MALASHENKO PREDICTS CHUBAIS WILL BE SACKED IN JANUARY.
Publication: Monitor Volume: 3 Issue: 222
President Boris Yeltsin said yesterday that he intends to keep First Deputy Premier Anatoly Chubais in his post and "will not give him up." (Itar-Tass, November 25) But Igor Malashenko, President of the influential Russian private TV company, NTV, predicted that Yeltsin will sack Chubais early in the new year.
Addressing a lunch party yesterday at the Center for Strategic and International Studies in Washington, DC, Malashenko recalled that Yeltsin had sacked Chubais once before, in January 1996, declaring then that "everything is Chubais’s fault." Malashenko said that dismissing Chubais at present would serve no useful purpose for Yeltsin.
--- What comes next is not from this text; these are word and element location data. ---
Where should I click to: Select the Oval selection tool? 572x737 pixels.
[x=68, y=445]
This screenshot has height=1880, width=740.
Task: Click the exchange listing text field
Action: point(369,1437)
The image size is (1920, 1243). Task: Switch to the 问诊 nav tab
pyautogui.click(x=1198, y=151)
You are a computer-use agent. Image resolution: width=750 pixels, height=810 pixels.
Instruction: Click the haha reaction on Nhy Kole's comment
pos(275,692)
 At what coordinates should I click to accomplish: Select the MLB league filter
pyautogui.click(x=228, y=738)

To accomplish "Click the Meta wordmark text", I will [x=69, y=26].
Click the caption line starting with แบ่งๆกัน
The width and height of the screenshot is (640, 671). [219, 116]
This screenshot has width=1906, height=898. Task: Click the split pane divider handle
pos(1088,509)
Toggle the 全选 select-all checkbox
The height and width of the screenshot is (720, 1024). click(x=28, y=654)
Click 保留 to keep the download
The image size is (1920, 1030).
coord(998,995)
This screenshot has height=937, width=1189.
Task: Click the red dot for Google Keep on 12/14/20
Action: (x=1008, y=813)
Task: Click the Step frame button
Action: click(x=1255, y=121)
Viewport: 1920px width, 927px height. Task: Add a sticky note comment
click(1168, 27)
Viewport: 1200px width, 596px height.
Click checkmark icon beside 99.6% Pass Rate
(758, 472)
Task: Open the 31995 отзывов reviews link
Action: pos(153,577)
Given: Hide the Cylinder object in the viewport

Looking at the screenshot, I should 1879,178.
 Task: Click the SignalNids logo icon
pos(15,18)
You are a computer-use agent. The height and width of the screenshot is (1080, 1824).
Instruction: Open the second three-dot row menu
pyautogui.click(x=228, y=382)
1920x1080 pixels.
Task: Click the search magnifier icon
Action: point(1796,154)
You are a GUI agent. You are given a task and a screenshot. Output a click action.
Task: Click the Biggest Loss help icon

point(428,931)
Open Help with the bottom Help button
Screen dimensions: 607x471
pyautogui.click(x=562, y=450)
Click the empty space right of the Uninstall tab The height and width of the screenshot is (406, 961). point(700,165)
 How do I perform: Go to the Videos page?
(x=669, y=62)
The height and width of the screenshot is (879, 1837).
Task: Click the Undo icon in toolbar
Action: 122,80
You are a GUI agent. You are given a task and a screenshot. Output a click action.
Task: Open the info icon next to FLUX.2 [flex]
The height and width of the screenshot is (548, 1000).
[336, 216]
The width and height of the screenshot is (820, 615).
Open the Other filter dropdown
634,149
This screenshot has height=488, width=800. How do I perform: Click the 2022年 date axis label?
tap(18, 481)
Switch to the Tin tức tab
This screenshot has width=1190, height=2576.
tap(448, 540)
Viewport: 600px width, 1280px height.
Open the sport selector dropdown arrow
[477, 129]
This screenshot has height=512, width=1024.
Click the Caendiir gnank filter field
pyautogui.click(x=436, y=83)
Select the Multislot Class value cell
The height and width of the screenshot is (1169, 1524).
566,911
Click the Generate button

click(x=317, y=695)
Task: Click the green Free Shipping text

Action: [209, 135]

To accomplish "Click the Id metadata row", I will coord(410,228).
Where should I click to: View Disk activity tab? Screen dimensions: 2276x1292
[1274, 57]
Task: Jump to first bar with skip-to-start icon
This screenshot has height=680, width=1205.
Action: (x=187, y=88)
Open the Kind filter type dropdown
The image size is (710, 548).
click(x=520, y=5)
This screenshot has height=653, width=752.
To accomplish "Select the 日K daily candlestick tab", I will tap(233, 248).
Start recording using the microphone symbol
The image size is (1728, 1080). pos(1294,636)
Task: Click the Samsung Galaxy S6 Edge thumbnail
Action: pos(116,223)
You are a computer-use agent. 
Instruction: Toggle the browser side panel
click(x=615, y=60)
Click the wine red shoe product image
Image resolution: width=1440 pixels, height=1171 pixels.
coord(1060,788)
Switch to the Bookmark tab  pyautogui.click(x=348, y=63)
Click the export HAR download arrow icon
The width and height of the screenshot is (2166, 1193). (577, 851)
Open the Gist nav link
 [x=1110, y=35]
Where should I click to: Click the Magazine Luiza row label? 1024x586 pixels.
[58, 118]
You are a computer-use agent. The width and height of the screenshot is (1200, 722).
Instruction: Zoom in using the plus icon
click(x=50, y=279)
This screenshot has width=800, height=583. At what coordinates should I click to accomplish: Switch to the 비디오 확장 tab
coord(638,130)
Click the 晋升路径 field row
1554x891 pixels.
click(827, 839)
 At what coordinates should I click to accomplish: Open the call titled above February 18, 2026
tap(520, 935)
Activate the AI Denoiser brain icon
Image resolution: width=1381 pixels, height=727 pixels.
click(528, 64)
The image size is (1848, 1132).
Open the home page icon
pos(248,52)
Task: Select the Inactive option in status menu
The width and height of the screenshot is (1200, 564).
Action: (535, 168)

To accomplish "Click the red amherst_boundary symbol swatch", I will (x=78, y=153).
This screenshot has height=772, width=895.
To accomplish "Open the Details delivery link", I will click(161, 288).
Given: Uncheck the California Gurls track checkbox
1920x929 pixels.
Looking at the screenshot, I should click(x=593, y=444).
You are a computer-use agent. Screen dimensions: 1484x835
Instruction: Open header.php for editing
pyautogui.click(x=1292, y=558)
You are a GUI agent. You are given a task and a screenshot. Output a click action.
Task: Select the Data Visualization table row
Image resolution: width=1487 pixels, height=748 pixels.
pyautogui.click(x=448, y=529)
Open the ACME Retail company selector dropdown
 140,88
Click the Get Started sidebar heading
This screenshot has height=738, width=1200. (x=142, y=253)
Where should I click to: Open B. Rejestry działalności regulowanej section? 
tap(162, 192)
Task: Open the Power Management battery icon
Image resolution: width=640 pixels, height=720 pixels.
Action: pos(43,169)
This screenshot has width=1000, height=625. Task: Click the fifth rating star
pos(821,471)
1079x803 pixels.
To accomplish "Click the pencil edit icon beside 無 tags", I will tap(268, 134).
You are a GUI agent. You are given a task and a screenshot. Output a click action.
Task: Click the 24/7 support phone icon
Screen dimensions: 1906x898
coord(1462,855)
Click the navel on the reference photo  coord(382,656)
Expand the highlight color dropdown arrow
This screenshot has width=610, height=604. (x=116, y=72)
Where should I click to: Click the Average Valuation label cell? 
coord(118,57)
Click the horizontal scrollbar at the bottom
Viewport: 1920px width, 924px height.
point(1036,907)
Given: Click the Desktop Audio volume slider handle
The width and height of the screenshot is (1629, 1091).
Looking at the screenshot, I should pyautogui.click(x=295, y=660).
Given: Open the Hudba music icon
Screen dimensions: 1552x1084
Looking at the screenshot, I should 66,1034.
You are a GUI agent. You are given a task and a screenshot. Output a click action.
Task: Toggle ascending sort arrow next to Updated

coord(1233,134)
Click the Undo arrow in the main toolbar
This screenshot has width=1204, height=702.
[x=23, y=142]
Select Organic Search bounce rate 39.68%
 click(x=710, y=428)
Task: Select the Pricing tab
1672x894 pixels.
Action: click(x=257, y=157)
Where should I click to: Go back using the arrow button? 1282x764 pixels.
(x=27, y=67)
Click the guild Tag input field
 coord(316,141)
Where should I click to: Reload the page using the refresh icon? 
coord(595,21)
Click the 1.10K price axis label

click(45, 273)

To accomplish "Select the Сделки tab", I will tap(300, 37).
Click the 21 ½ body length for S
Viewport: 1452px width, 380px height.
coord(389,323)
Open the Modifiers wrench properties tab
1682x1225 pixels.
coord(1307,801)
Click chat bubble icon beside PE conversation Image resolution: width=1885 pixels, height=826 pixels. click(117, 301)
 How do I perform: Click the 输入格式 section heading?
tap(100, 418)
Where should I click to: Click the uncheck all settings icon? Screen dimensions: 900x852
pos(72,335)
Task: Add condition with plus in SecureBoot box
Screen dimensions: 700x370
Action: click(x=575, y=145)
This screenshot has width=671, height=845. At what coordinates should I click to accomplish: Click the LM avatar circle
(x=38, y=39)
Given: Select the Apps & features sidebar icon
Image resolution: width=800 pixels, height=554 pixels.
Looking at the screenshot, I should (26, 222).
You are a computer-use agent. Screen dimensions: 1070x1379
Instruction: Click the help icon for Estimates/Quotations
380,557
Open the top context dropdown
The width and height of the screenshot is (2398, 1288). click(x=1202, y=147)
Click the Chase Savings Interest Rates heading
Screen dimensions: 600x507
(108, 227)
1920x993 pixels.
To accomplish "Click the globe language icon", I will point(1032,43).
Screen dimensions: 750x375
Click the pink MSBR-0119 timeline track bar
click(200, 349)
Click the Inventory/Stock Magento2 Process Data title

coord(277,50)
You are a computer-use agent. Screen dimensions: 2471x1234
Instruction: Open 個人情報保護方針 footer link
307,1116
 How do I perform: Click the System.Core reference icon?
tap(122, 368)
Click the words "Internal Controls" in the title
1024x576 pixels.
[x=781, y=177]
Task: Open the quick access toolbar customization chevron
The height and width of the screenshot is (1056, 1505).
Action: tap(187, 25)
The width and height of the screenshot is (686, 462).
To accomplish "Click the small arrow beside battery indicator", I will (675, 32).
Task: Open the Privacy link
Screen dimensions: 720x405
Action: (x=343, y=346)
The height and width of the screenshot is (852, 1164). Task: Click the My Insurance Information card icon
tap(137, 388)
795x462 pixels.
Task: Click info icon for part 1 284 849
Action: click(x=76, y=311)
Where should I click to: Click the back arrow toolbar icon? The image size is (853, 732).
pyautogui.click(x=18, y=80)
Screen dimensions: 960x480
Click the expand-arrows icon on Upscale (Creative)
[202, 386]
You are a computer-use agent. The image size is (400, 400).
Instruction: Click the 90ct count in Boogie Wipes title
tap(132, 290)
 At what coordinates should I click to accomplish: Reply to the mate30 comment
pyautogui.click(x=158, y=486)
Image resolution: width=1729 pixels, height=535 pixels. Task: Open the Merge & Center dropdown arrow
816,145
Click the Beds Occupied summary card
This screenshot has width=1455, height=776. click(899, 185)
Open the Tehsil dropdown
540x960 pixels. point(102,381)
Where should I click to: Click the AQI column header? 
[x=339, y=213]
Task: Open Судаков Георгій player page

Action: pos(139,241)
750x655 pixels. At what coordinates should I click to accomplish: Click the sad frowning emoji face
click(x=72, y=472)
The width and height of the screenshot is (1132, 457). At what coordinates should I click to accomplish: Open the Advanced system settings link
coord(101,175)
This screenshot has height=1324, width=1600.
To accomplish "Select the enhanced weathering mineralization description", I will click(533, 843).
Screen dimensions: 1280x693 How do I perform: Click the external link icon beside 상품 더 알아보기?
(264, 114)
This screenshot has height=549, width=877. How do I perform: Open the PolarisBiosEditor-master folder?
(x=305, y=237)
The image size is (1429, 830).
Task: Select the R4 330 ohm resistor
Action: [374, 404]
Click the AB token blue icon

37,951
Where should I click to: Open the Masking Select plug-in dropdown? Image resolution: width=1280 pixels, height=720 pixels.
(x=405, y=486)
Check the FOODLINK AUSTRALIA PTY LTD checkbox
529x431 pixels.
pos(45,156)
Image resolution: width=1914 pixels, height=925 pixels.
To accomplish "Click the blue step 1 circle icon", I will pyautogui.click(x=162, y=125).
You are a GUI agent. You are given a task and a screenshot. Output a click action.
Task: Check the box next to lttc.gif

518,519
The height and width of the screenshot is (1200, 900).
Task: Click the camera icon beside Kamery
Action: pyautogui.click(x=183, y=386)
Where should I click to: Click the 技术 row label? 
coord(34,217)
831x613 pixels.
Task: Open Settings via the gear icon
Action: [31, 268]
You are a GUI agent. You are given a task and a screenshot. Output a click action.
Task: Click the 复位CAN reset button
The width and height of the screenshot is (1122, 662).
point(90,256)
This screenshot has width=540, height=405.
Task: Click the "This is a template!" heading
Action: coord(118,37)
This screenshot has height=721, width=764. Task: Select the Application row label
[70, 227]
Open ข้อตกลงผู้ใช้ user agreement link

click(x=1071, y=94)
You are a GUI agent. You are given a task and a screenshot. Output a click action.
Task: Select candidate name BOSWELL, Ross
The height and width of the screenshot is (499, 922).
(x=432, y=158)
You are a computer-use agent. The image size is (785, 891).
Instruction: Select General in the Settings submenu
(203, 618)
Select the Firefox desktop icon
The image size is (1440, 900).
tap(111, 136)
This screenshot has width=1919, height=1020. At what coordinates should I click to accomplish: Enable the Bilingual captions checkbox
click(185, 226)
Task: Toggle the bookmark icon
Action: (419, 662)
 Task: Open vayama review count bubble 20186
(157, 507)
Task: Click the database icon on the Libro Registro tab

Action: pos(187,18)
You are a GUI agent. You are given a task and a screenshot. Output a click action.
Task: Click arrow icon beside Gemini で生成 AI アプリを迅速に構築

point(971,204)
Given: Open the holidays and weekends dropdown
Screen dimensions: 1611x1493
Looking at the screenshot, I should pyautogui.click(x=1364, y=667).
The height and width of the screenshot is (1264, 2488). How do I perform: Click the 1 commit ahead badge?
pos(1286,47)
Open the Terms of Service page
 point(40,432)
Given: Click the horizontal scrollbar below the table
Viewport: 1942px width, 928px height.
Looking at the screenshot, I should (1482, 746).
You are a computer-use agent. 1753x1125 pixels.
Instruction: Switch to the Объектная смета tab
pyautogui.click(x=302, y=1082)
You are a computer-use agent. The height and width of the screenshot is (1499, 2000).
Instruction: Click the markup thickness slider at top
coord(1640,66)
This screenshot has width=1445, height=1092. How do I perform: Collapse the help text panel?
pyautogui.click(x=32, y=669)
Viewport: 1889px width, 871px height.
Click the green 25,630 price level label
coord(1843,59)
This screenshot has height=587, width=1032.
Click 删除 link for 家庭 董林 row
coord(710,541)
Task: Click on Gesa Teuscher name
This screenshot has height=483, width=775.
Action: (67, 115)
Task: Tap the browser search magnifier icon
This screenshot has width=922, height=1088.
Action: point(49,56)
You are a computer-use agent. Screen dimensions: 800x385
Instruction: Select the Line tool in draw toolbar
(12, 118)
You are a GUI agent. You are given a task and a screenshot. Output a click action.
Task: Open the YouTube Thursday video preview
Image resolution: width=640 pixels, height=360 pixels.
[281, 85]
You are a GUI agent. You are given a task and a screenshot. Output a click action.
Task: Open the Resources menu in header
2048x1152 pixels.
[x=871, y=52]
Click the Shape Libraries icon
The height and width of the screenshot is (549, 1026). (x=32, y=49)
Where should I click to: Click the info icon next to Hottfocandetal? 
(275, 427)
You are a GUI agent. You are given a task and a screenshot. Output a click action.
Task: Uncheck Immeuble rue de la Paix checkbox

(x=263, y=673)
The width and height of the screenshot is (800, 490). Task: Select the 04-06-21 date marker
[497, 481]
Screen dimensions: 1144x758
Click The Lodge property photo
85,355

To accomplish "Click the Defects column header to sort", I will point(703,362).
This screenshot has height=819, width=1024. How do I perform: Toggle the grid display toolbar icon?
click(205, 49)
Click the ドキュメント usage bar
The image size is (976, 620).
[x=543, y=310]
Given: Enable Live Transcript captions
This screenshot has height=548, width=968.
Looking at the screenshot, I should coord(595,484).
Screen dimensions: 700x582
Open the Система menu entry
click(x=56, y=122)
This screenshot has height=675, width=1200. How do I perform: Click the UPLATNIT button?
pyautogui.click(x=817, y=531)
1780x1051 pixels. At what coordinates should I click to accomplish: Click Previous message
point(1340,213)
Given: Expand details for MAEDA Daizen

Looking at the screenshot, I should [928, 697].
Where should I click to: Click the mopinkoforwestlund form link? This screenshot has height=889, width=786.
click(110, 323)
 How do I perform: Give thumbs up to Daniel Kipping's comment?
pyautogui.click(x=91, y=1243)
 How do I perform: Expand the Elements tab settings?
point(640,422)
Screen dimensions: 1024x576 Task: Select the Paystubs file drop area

But he predicted that, come next January, when the population realizes that the government cannot meet its promise to clear all wage and pensions arrears, Yeltsin will look for a scapegoat to mollify public opinion. At that time he is likely to sack Chubais and perhaps the rest of the government as well.
Malashenko said that he and other media tycoons supported Yeltsin and Chubais in the 1996 presidential election campaign because the alternative — a Communist president — would have been incomparably worse. He said that they made a mistake in continuing to support Chubais in the post-election "honeymoon," but were forced into it because Yeltsin was so weak in the run-up to his heart operation. After that, Malashenko said, he had a major disagreement with Chubais. He said Chubais sees himself as "a man with a mission" to change the balance of power in favor of one single financial group — Oneksimbank — and to determine who will be the "candidate of the elite" in the next presidential election in 2000. After they fell out, Malashenko claimed, Chubais twice threatened to close down NTV. In turn, he said, Chubais thinks NTV is out to destroy him.
Malashenko denied that this was the case or that the present Kremlin upheavals are the result of a "media war." Rather, Malashenko argued, the media are merely tools in the hands of the politicians. If politicians want to use media reports of corruption to destroy a rival, they will do so, he said. But if they do not want to attack a rival, they will ignore the stories. It is therefore wrong, Malashenko said, to speak of a "media war" against politicians.
Malashenko’s audience challenged this analysis, saying he was underestimating the influence of the Russian media. The media are very powerful and are so closely linked to political and financial interests that it would be disingenuous to claim that the media play no independent role in the power struggle, they argued.
Malashenko disagreed, and attributed the present upheavals to Yeltsin’s determination not to spend the last two years of his presidency as a lame duck. He said Yeltsin used the media accusations against Chubais in order to destroy the personal power base Chubais had been building and to throw the entire government into a state of disequilibrium. Malashenko said that, at the same time, the rise and fall of Chubais demonstrate that Russia’s reforms are no longer personalized or dependent on a single individual. After Chubais, another "reformer" will emerge. At present, Chubais is himself a lame duck, Malashenko said, but his career is not over and, even if Yeltsin does sack him in the near future, he is likely to return to power eventually.